Michael Kanert, juge au tribunal des affaires sociales, s’exprime au Deutschlandfunk, une grande chaîne de radio allemande : « Quand la loi Hartz 4 était entrée en vigueur en 2005, les juges s’étonnaient, car ils ne recevaient presque aucun dossier d’opposition aux avis émis par les « Arge » [1], mais l’absence des plaintes n’allait pas durer très longtemps. Le nombre des procédures concernant Hartz 4 allait monter en flèche, et une fin de la montée n’est actuellement pas en vue. »
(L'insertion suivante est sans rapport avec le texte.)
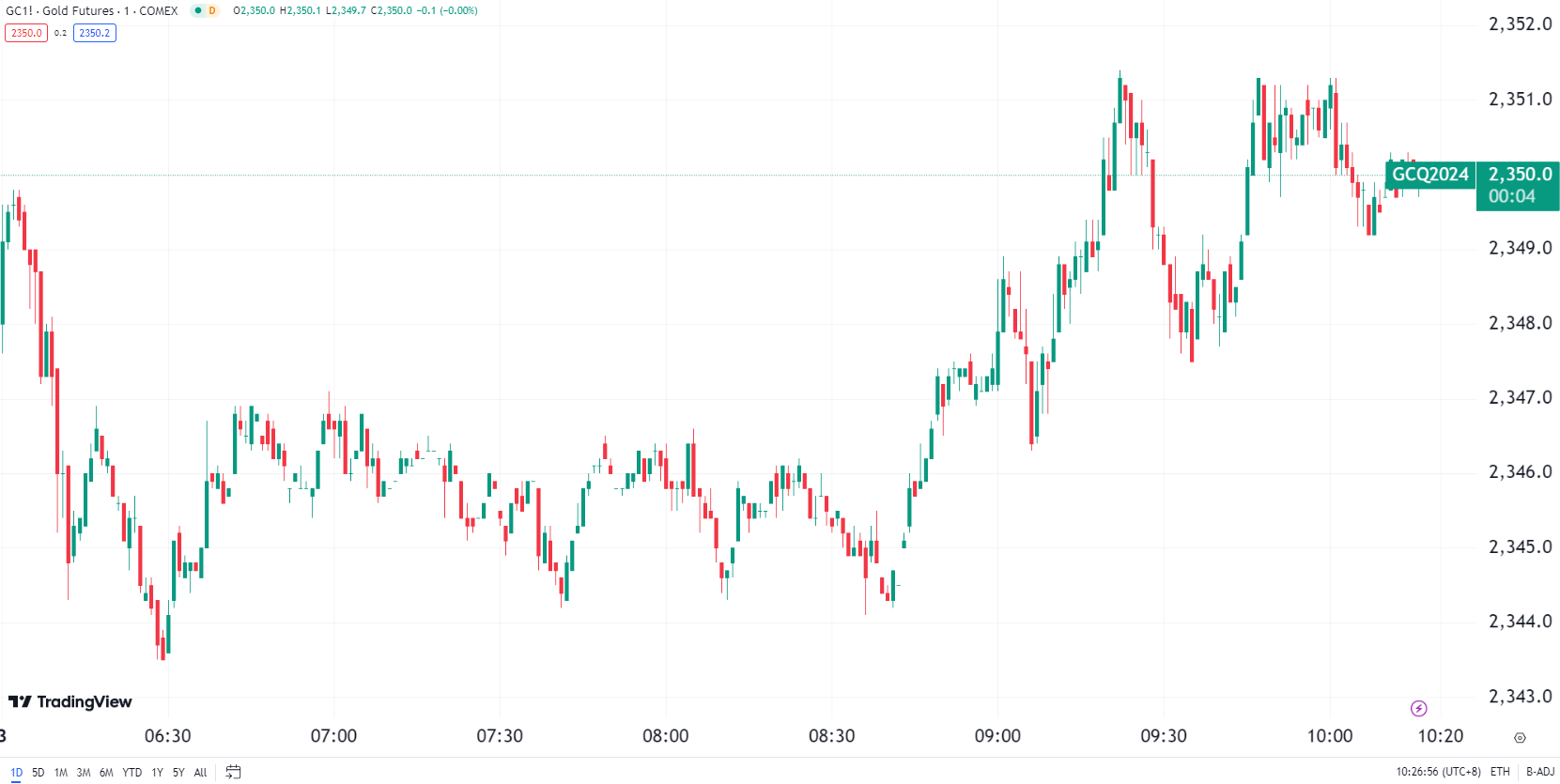Click the Go to date calendar icon
This screenshot has width=1560, height=784.
pyautogui.click(x=233, y=772)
Cela signifie qu’un « Hartzi » plaignant doit désormais attendre la décision de son affaire pendant plus qu’une année. Michael Kanert avoue que l’augmentation des nombres d’affaires est extraordinaire, et il se demande pourquoi. La plupart des cas d’opposition concernent les avis sur le loyer d’un bénéficiaire de Alg2, sigle de l’allocation de chômage comparable à l’ASS en France. Le législateur est resté dans le vague sur plusieurs terrains : « Le loyer et le chauffage seront intégralement pris en charge s’ils sont raisonnables’« . Et ce qui est raisonnable et ce qui ne l’est pas n’est pas précisé dans les textes de lois, ce qui laisse une grande marge de manœuvre aux Jobcenters et aux agents qui traitent les dossiers. Les décisions individuelles peuvent être disparates d’un cas à l’autre, et les personnes qui devraient bénéficier de prestations, qu’elles soient demandeur d’emploi ou travailleur pauvre, se laissent de moins en moins marcher sur les pieds : elles contestent les décisions et vont devant les tribunaux.
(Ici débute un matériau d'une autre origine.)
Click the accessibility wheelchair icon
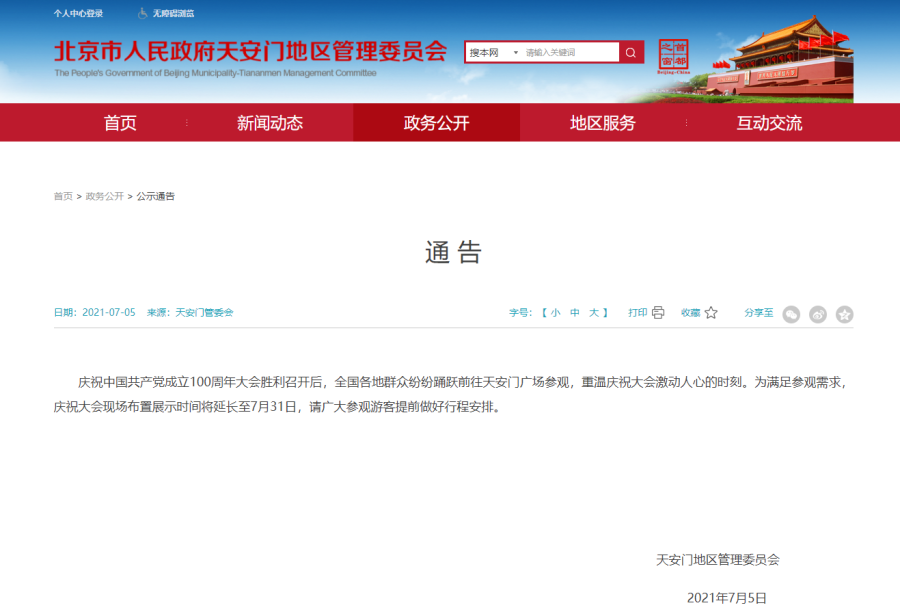Image resolution: width=900 pixels, height=614 pixels. (143, 13)
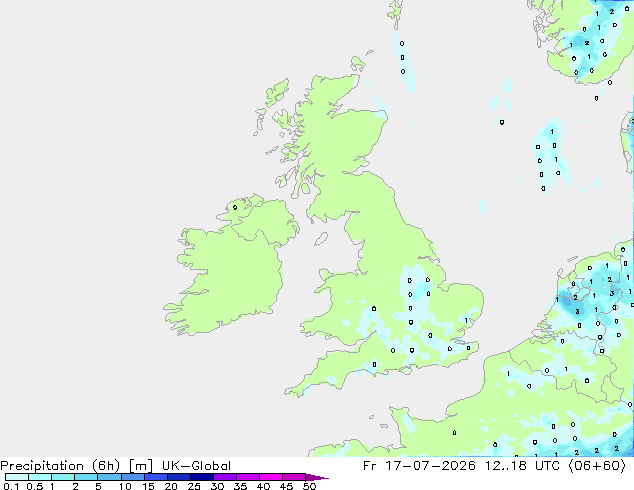Click the purple 30–35 legend swatch
This screenshot has height=490, width=634.
click(x=225, y=477)
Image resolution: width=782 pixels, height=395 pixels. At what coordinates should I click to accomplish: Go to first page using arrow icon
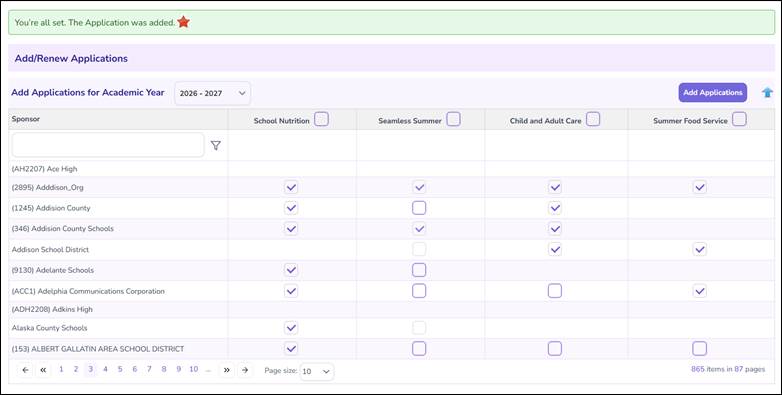pyautogui.click(x=25, y=370)
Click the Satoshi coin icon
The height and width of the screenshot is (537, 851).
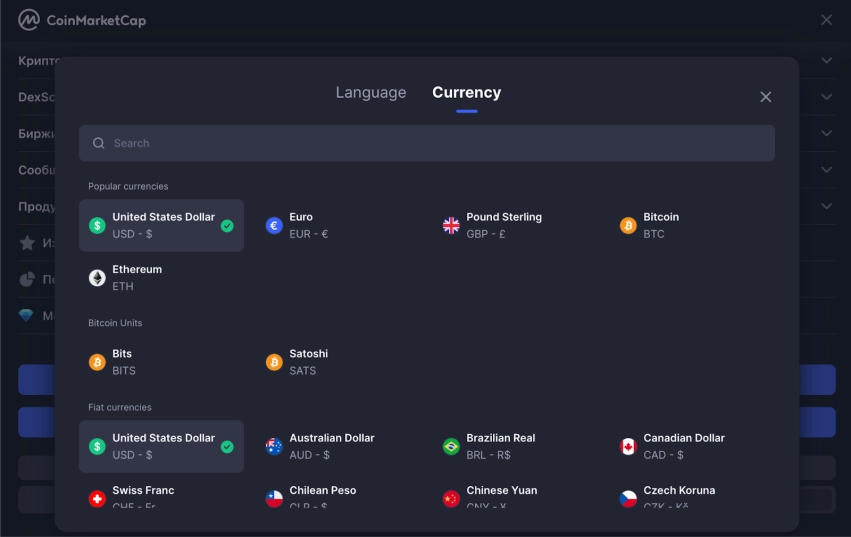click(274, 362)
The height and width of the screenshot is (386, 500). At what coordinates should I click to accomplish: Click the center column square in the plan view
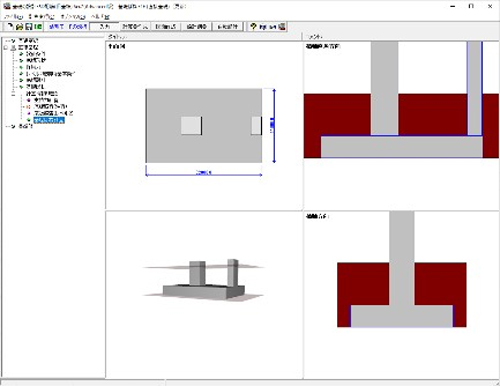pyautogui.click(x=191, y=125)
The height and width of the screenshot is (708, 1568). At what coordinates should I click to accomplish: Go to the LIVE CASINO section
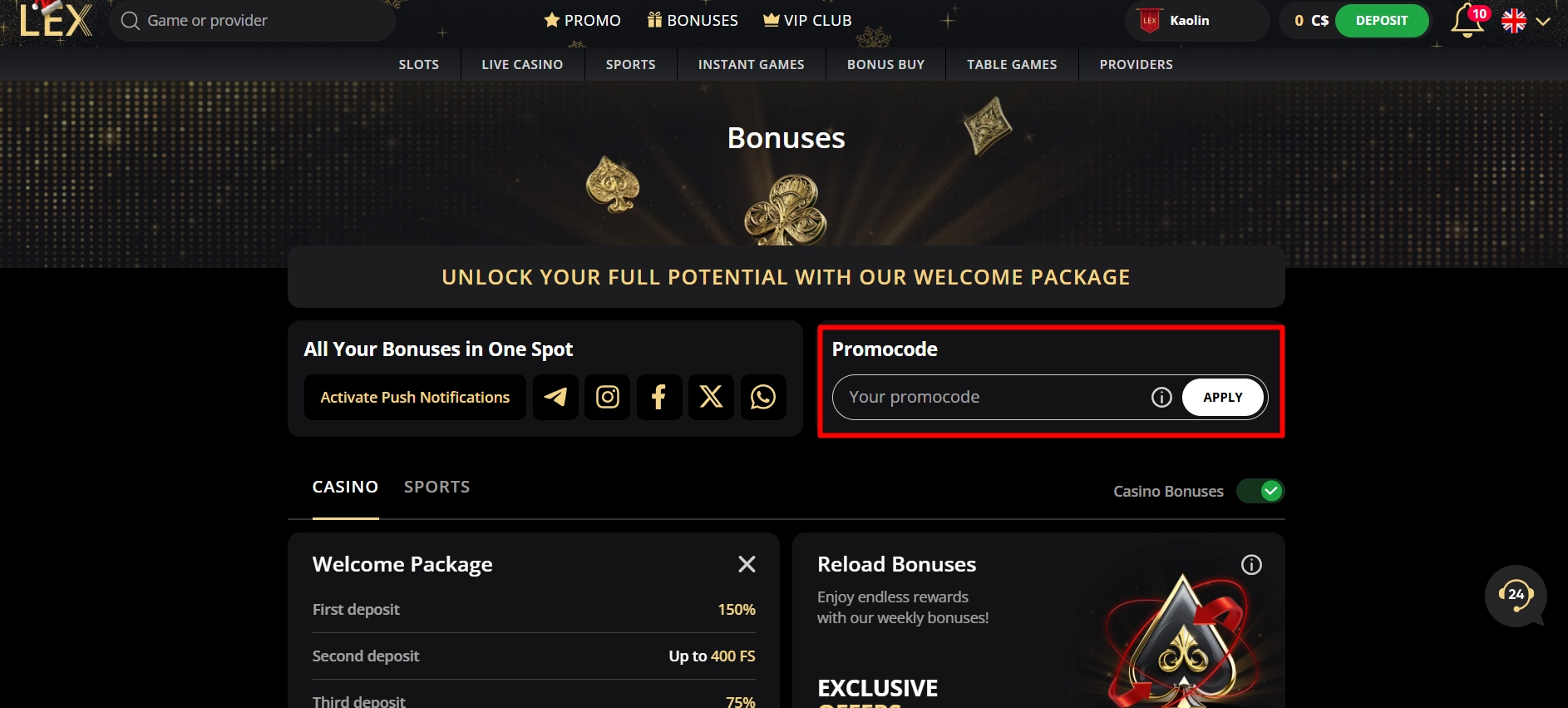[x=522, y=64]
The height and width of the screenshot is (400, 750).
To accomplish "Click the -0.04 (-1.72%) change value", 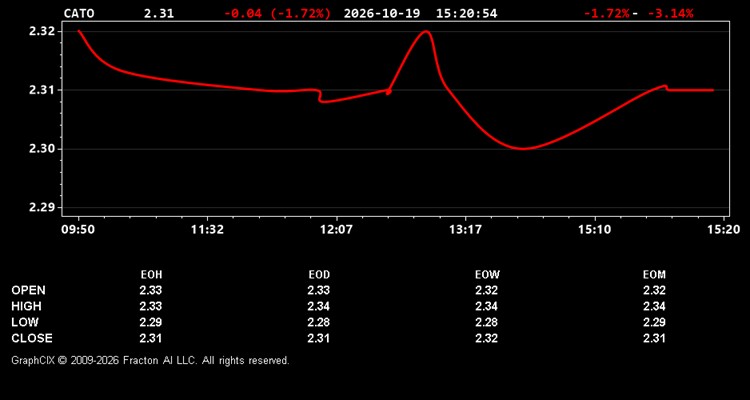I will coord(277,13).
L’idée de Hartz était une simplification des procédures – tout devrait aller plus vite, les allocations devaient venir d’un seul organisme. La réalité est devenue une usine à gaz, car les décisions traitent tous les détails, ça va du chauffage, de l’électricité, des frais de déplacement pour l’enfant qui va dans une école éloignée jusqu’aux déménagements et rénovations d’un appartement. Il y a des « déménagements forcés » car la surface « autorisée » de l’appartement d’un « Hartzi » dépasse d’un mètre quarré, l’enfant ne devrait pas aller au lycée mais préparer un apprentissage pour travailler rapidement, d’après l’avis de quelques conseillers zélés etc. – les possibilités de conflits sont nombreuses.

Il y a actuellement 40 juges à Berlin qui s’occupent exclusivement des oppositions juridiques aux avis des Jobcenters. Le Sénat de Berlin a assuré 40 postes de juges supplémentaires pour les procédures Hartz 4. Mais Kanert reste pessimiste : « Tous les juges qui s’occupent des cas Hartz 4 devraient s’enfermer pendant une année entière dans leurs bureaux pour venir à bout de la pile des dossiers, et seulement si on faisait cela, on pourrait traiter les dossiers futurs dans un délai raisonnable. » C’est une critique implicite au législateur qui a fait des lois qui sont impratiquables.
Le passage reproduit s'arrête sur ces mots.